Her husband is a government employee, guaranteed a lifelong employment, however the compromise is the salary: he is paid 1500 EGP per month. Put in perspective she and her husband have two children, who both go to school for which they have to pay 500 EGP for each child per month starting next term, as the school raised their tuition fee. On top of that, the family uses two bottles of gas every two weeks. Each bottle costs 25 EGP, amounting to 100 EGP per month.
With Ramadan coming up, the yearly month during which people fast, the consumption of food and other goods increases significantly.
My cleaning lady’s budget is even more challenged: “Now we are not eating meet or chicken, we can’t afford it. We just eat Koshery and Foul, but in Ramadan… You have to have meet. And chicken!” Furthermore, neither her parents nor her brother are employed; the latter even has a bank loan which requires him to pay 1000 EGP per month, otherwise police will pick him up and send him to jail.

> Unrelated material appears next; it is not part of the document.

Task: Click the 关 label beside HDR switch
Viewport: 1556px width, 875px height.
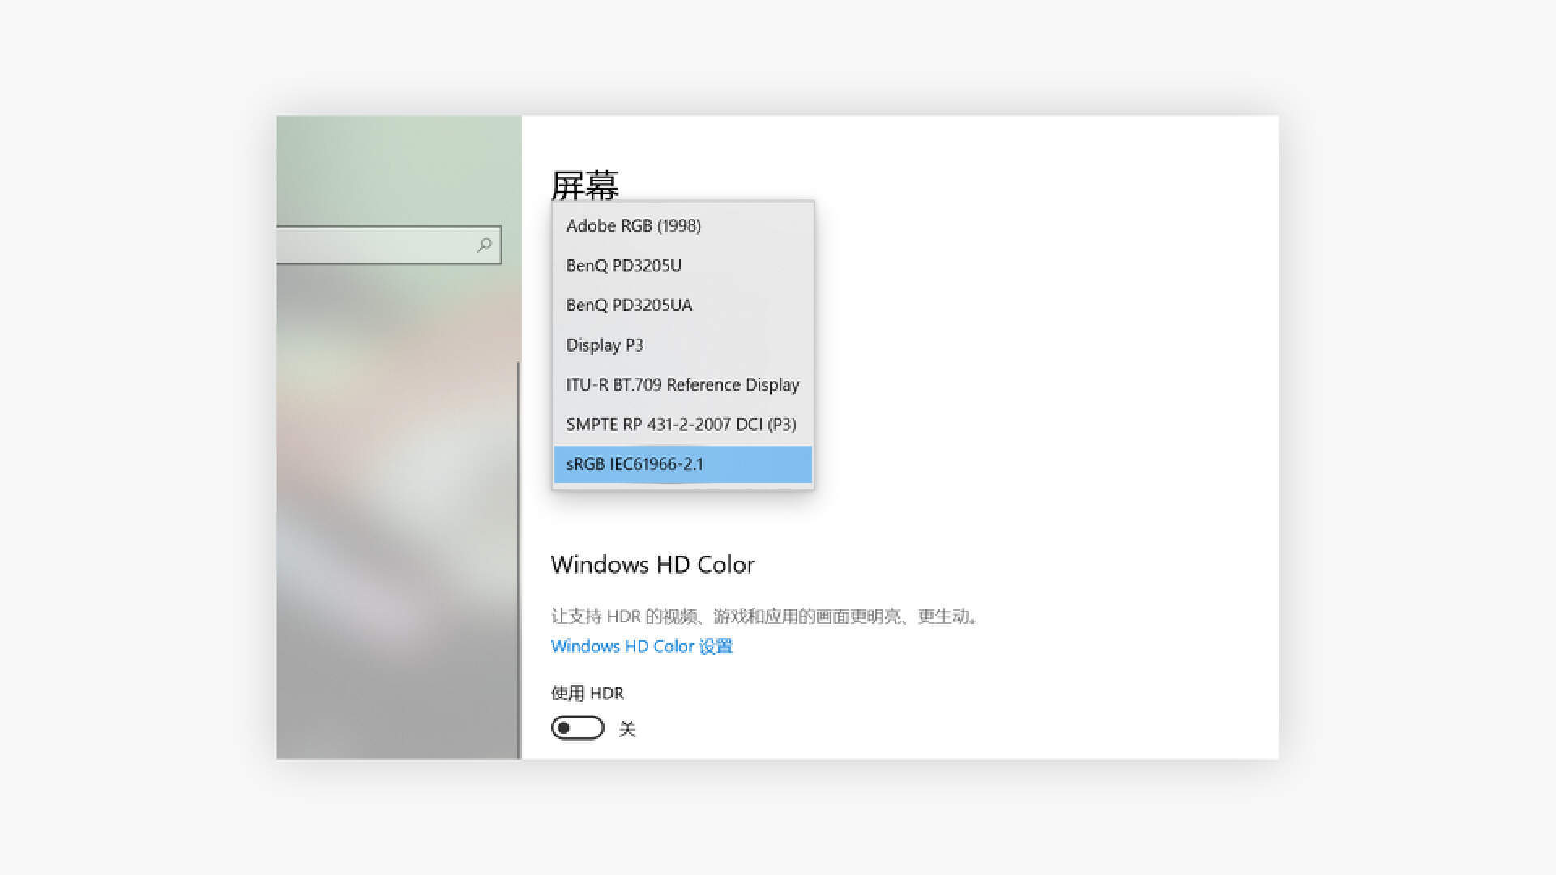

As her eyes filled with tears she says: “It is not that it was better during the time of Mubarak, but at least back then, we had jobs (…). Prices were still high, but as we had jobs we could pay for the things we needed. At least we could buy food.”
Unfortunately there are several such stories throughout Egypt, which makes it hard to see people questioning who should rule Egypt. In the midst of the struggle of different ideologies, it becomes more important to know who most likely will be able to improve the everyday life of my cleaning lady and the many other Egyptians that are in her shoes.
It seems obvious that the Muslim Brotherhood have lost their momentum. The army is not really a long-lasting desired alternative, as Hosni Mubarak was seen as affiliated with the military. Meanwhile, many Egyptians believe the liberals are not seen as a real option either, as they lack experience and thus are not strong enough to govern the country in a desired way.
Not even the grass root movement, Tamarod, which called for Sunday’s record-breaking demonstration seems to have the answer for who can solve the problems Egypt is currently facing; thus, one can wonder how the people of Egypt see the situation improved, if not even one candidate for leading the country in a better direction can be identified.
Other Egyptians we have been talking to have a totally different focus, arguing that a new president will not alone be the solution to the current crisis, but that a social revolution is required. These people believe that changing the ruling party does not improve the country’s current condition if people’s mind-sets do not change with it. Thus, the Egyptian people need to “free themselves of all the rotten enslaving ideas of culture and religion,” one Egyptian woman commented on a status update on her Facebook profile.
Whether Egyptians will get a better alternative than what they had is hard to say, but one thing is certain: they will be insisting on it!